Islet autoantibody testing increased 1.9-fold in the post-approval period, a statistically significant rise compared to other laboratory testing trends. Adults drove much of this growth, and testing also increased among children who already showed dysglycemia. Clinicians moved toward ordering more complete panels — three or four antibodies rather than one or two — reflecting better alignment with screening guidelines. Among dysglycemic children tested post-approval, multiple antibody positivity was 35.6% higher than expected, suggesting improved case detection in a genuinely at-risk group.
Despite this progress, important gaps remain. Screening of normoglycemic children — the group that would benefit most from teplizumab if identified early — remains limited and is largely driven by primary care providers ordering just one to three tests per year. Endocrinologists handled most dysglycemic cases, while general practitioners managed normoglycemic screening, a division that may limit systematic identification of at-risk children.
These findings underscore that drug approval alone is insufficient to achieve population-level early detection. Integrating autoantibody screening into routine pediatric care pathways, similar to newborn screening programs, will be essential to fully realize the preventive potential of teplizumab and future T1D therapies.
Key Findings
- Islet autoantibody testing increased 1.9-fold after teplizumab FDA approval, significantly outpacing other lab test growth.
- Multiple antibody positivity in dysglycemic children was 35.6% higher post-approval, indicating better detection of high-risk cases.
- Providers shifted toward ordering complete 3–4 antibody panels, improving alignment with clinical screening guidelines.
- Over 80% of orders came from providers testing just 1–3 patients per year, revealing highly fragmented, low-volume screening.

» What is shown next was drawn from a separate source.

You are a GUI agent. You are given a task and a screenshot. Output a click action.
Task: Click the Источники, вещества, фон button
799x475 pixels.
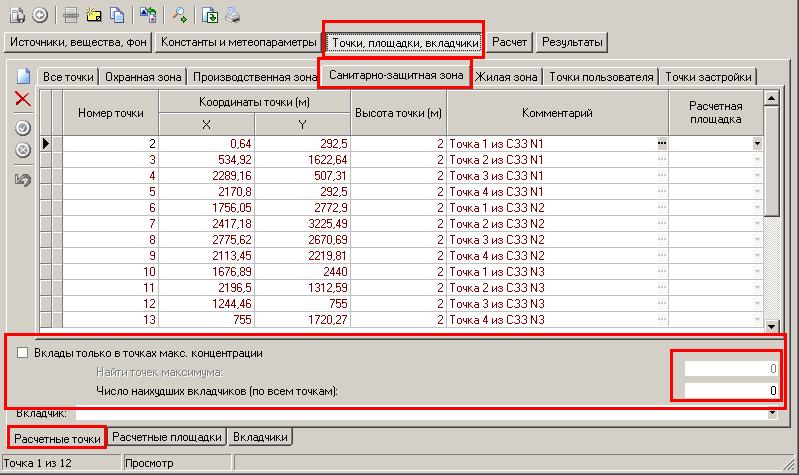click(x=79, y=42)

- Screening of normoglycemic children by primary care providers remains critically low despite being the key target population.
Methodology
Retrospective analysis of Quest Diagnostics laboratory data comparing 28,206 nondiabetic individuals (HbA1c <6.5%) tested in two matched one-year windows before and after teplizumab approval. Participants were stratified by age (<20 vs ≥20 years) and glycemic status (normoglycemic vs dysglycemic). Statistical comparisons assessed changes in testing volume, panel completeness, provider type, and antibody positivity rates.
Study Limitations
This summary is based on the abstract only, as the full text is not open access, limiting assessment of confounding variables, patient demographics, and statistical methodology. The study relies on a single large commercial laboratory's data (Quest Diagnostics), which may not represent all US clinical settings or uninsured populations. Pre- and post-approval periods are separated by four years, so temporal trends unrelated to teplizumab may contribute to observed differences.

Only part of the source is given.